| I've built a couple of experiments using it so far and it has been really interesting. On one hand, it has really helped me with prototyping incredibly fast. On the other, it is prohibitively expensive today. Essentially you pay per click, in some cases per keystroke. I tried to get it to find a flight for me. So it opened the browser, navigated to Google Flights, entered the origin, destination etc. etc. By the time it saw a price, there had already been more than a dozen LLM calls. And then it crashed due to a rate limit issue. By the time I got a list of flight recommendations it was already $5. But I think this is intended to be an early demo of what will be possible in the future. And they were very explicit that it's a beta: all of this feedback above will help them make it better. Very quickly it will get more efficient, less expensive, more reliable. So overall I'm optimistic to see where this goes. There are SO many applications for this once it's working really well. |
A real killer app would be something that is adaptive and smart enough to deal with all the SEO/walled gardens in the travel search space, actually understanding the airlines available and searching directly there as well as at aggregators.

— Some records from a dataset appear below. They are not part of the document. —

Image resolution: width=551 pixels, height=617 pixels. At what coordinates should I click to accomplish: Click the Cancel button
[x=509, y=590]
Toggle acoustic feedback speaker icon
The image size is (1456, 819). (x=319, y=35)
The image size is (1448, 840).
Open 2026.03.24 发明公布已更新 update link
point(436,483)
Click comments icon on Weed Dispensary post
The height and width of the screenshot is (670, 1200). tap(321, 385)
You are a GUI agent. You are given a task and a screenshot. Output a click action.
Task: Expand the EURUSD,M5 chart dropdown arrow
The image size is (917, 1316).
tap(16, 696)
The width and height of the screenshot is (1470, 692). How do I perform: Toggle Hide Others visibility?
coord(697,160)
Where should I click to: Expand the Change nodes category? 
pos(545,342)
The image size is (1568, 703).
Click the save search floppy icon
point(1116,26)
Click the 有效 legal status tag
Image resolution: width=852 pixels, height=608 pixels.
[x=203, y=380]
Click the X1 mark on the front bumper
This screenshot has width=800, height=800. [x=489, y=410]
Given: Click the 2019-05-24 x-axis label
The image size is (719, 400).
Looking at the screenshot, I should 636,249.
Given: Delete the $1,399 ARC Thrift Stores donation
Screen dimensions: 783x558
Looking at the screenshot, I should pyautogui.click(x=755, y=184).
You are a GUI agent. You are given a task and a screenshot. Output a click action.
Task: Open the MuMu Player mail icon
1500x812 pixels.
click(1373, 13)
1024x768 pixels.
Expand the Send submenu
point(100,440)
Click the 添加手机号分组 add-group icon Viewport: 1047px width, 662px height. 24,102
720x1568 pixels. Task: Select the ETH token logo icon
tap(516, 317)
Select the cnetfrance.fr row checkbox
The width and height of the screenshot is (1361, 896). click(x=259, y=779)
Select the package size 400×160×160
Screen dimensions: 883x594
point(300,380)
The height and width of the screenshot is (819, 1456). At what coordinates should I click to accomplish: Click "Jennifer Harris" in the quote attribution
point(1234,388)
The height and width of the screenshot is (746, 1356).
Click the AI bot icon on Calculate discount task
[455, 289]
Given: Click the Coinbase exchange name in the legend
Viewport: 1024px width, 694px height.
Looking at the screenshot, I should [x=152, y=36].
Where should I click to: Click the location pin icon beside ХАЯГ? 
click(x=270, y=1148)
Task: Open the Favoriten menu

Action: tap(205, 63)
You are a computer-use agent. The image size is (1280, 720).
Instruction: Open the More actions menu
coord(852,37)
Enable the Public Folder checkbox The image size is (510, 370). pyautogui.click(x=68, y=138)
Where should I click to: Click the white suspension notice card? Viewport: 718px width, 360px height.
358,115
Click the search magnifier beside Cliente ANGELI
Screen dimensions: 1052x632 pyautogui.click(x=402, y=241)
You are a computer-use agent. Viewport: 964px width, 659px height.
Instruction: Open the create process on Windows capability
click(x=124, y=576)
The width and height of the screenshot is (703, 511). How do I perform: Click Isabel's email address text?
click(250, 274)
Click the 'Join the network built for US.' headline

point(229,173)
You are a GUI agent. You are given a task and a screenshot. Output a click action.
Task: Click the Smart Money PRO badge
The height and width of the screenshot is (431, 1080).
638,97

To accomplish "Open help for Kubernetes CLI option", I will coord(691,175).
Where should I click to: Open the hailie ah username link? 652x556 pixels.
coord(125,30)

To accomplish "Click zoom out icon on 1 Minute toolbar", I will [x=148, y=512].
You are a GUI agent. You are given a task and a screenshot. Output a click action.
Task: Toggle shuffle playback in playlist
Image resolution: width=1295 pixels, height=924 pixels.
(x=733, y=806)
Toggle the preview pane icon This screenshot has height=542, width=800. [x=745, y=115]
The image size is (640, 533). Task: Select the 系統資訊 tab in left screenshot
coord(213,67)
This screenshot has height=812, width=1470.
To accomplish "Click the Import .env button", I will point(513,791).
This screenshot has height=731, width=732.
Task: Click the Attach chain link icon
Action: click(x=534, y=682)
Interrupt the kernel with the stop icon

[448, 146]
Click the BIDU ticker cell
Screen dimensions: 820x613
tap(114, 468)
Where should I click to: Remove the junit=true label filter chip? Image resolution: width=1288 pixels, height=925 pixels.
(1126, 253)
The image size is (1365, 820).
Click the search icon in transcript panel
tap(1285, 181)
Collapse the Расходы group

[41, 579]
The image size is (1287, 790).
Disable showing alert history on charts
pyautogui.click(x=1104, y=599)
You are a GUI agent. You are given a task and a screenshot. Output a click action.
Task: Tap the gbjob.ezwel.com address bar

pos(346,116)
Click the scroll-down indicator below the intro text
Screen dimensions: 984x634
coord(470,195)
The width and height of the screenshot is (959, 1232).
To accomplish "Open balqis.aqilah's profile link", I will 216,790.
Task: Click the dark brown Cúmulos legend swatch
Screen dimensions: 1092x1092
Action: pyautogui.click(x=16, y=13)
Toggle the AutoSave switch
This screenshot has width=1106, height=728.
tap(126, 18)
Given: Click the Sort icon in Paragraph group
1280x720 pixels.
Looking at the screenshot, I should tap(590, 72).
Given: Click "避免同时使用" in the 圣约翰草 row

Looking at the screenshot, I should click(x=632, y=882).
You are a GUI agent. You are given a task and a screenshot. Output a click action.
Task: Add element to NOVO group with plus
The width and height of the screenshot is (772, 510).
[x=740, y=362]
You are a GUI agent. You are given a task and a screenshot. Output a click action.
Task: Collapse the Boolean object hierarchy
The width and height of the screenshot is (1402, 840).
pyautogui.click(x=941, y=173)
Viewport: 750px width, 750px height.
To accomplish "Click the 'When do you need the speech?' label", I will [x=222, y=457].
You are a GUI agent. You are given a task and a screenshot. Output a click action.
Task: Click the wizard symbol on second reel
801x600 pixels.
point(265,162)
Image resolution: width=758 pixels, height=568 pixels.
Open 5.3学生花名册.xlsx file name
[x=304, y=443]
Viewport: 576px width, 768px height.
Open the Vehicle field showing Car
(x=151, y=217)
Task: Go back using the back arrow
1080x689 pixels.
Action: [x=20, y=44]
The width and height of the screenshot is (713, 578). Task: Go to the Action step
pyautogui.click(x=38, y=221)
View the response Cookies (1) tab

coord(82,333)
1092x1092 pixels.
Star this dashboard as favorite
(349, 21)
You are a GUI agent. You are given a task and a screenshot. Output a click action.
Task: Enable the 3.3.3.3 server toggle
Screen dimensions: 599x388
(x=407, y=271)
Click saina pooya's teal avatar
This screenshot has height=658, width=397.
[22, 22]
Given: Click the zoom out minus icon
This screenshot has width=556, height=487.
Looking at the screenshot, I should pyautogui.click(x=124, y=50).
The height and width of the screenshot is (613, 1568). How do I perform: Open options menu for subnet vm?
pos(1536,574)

It could also be integrated with your Airline miles accounts and all suggested options to use miles/miles&cash/cash, etc.
All of that is far more complex than .. clicking around google flights on your behalf and crashing.
Further, the real killer app is that it is bullet proof enough that you entrust it to book said best flight for you. This requires getting the product to 99.99% rather than the perpetual 70-80% we are seeing all these LLM use cases hit.